» TEXT PROVIDED:
Content starts

While Prime Minister Hun Sen often portrays himself as sole protector of Cambodia’s sovereignty, China is at work building a port, airport and virtual city on 45,000 hectares of Cambodian land with the premier’s express permission.
In 2008, China’s Tianjin Union Development Group (UDG) was granted a 99-year lease to around 20% of the kingdom’s total coastline at the modest price of US$30 per hectare.
Cambodia’s Constructors Association has estimated the so-called “Pilot Zone” project’s total cost at US$3.8 billion and that a yet-to-be-built airport will be designed to handle 10 million visitors per year.
Ostensibly a tourism venture known as Dara Sakor Beachside Resort, the project in many aspects already resembles a Chinese colony. Portrayed by the government as an economic boon for Cambodians, critics say the project is shaping into a closed economy exclusively for Chinese workers, capitalists and visitors.
The amount of land leased is more than three times the legal limit under Cambodian land law, which caps land concessions at 10,000 hectares. The concession also includes land that was previously protected from development within the Botum Sakor National Park but was made available for private purchase by a royal decree.
Local villagers and environmental activists have come into frequent dispute with the Chinese company, claiming UDG has made use of Cambodian military police to enforce its claim. Some locals say they have been violently forced off their land by security forces, with homes dismantled and burned to the ground, according to a report by Licadho, a local human rights group.
UDG did not respond to Asia Times’ requests for comment on the project and nongovernmental organizations’ (NGOs) allegations of abuses.
Hun Sen often touts Chinese investment as key to Cambodia’s development. His recent crackdown on political dissidents, culminating with the dissolution of the main opposition party, led many Western nations to either withdraw or threaten to withhold aid that previously contributed the lion’s share of Cambodia’s national budget.
As much of the international community condemns his lurch towards full-blown authoritarianism, Hun Sen has countered that he can always rely on China’s financial support even if the West imposes sanctions or withdraws its aid and investments.
But if the Koh Kong project is a model, Cambodia could be sacrificing its long-term economic interests – and perhaps even its sovereignty – while Beijing leverages its strong influence to use Cambodia as a base for its wider strategic objectives in Southeast Asia and beyond.
A recent report by American nonprofit analysis outfit C4ADS warned that the Koh Kong port is seemingly part of a wider Chinese scheme to eventually establish naval strongholds throughout the region.
The report, entitled “Harbored Ambitions”, examined Koh Kong as one of its three prime examples of the plan due to the project’s remarkable size.
While UDG is ostensibly a private firm, the report notes that Chinese Communist Party members have taken a vested interest in the project, with cadres periodically visiting the site for progress reports.
Zhang Gaoli, chairman of the Leading Group for China’s Belt and Road Initiative (BRI), sponsored the project from its inception. But while it’s clear that the Koh Kong project is important to Beijing, it’s less clear how it will benefit Cambodia.

Content ends

» PROVIDED MATERIAL:
Content starts

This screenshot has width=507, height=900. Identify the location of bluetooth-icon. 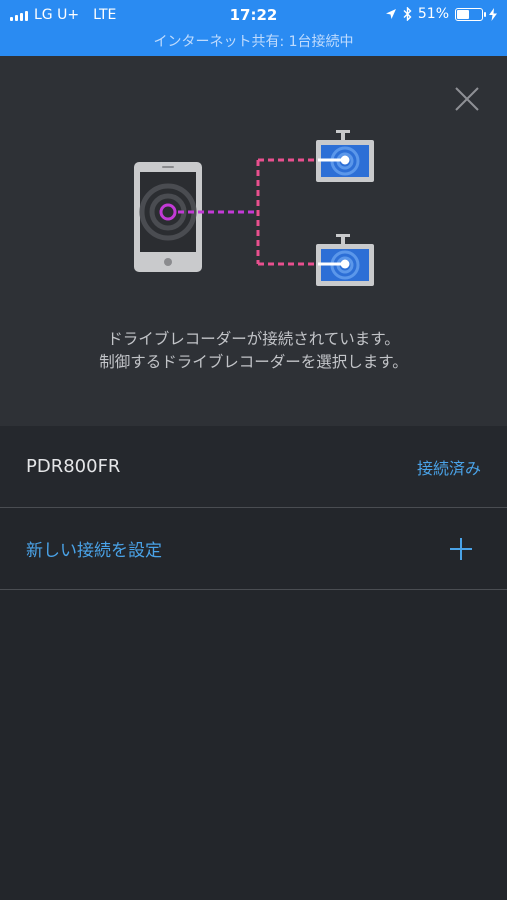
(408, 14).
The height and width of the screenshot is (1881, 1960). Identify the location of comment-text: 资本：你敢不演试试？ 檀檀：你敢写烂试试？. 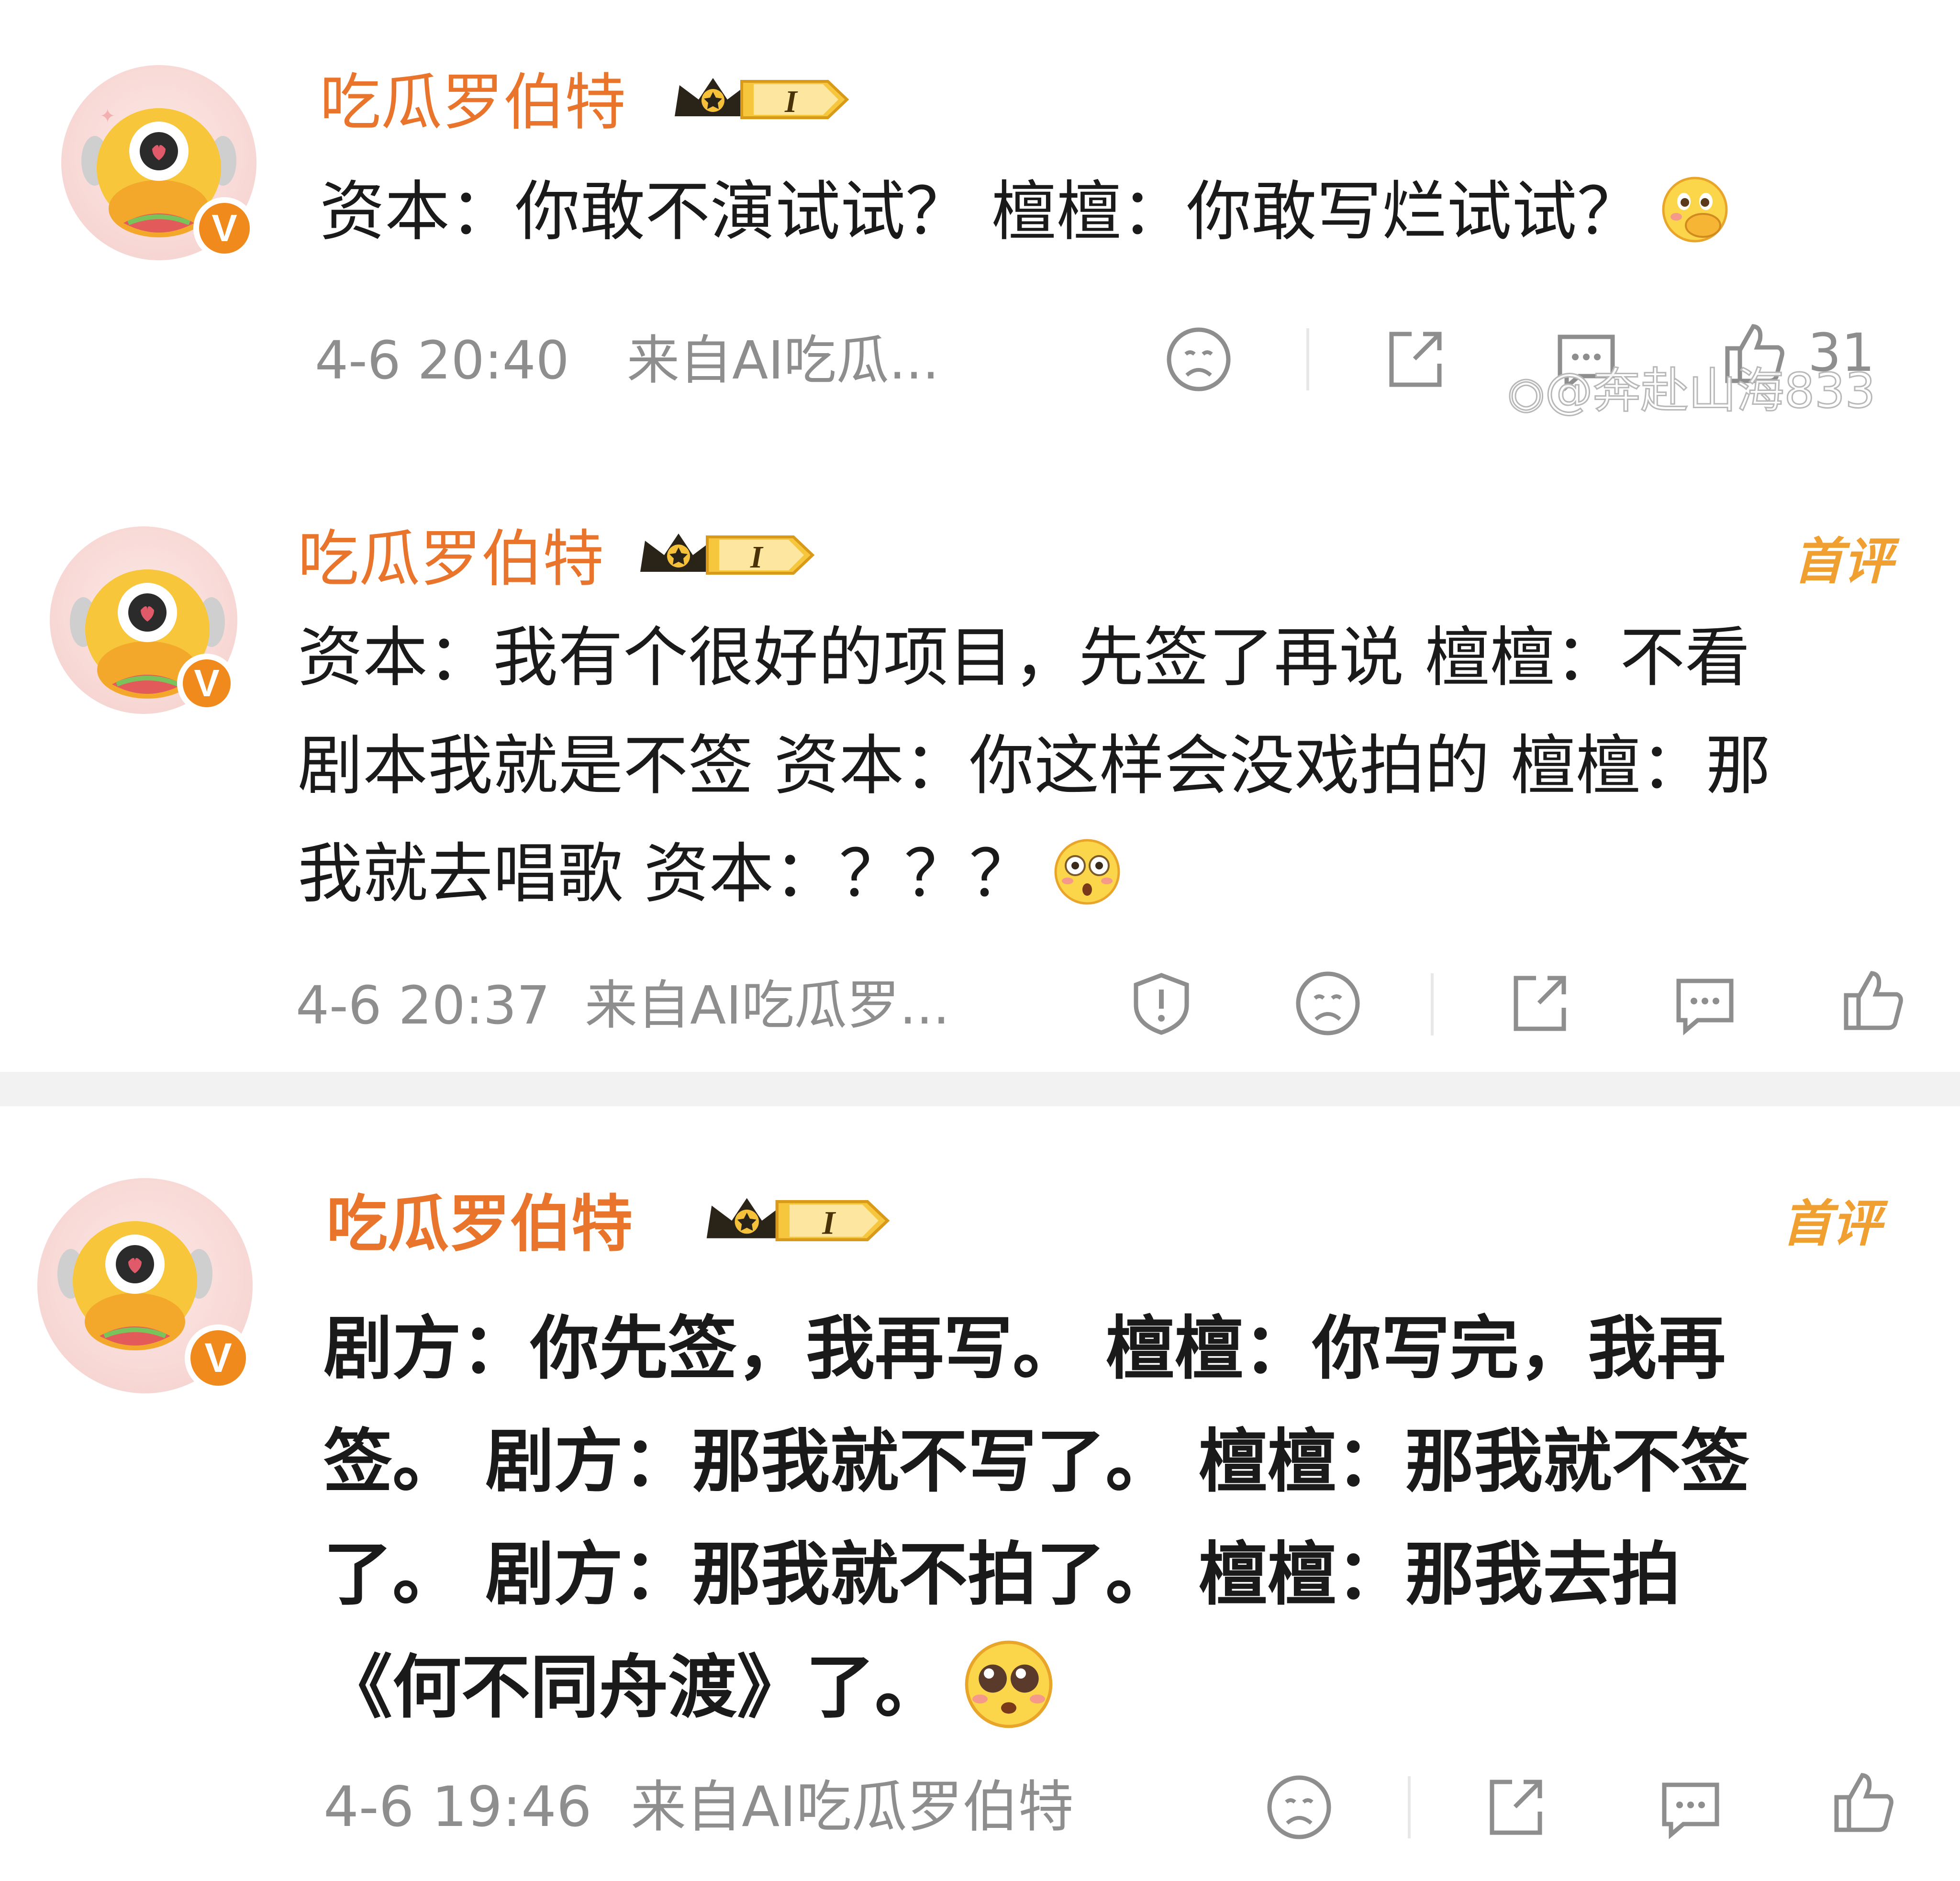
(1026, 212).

Content ends

» PROBLEM:
Carry on the text about China's Koh Kong project in Cambodia from where it stops. The material is separate from the text on the Koh Kong project.

» RESPONSE:
“While the development in Koh Kong province has the potential to advance China’s domestic and international interests, it has come at the expense of the local population, the environment and potential future income for Cambodia,” the C4ADS report states.
Bates Gill, a professor of Asia-Pacific security studies at Macquarie University in Sydney, said the Koh Kong case has “very familiar echoes of other projects in the region and around the world.”
He said that because Chinese entities generally employ Chinese labor, rather than a win-win for the host country of big infrastructure projects, “Chinese entities profit the most.”
Gill said China could be pursuing both economic gain and strategic influence with the Koh Kong project, saying the two motives “are not necessarily mutually exclusive.”
“Given how influential China is already in Cambodia, I am not sure this particular project is going to add all that much more or make all that much difference,” he added.
Critics of the project say UDG shape-shifted between being a Cambodian and Chinese company to secure its land rights. UDG was originally registered as a foreign entity before remaking itself as Cambodia UDG in order to secure the lease. It then reverted back to being a Chinese-owned company shortly thereafter, according to reports.
Security analyst Carl Thayer said the project was in line with other BRI projects such as the Hambantota port in Sri Lanka, military facilities in Djibouti and a 99-year lease over a port facility at Darwin, northern Australia.
He said the Koh Kong port is of marginal significance at present, but its influence would be greatly enhanced if a proposed canal in Thailand is built that would significantly shorten and reroute Middle East to Asia shipping routes.
China has long been trying to resolve its so-called “Malacca dilemma”, a potential strategic chokepoint between Malaysia and Indonesia the US Navy or other hostile power could potentially block in a conflict scenario.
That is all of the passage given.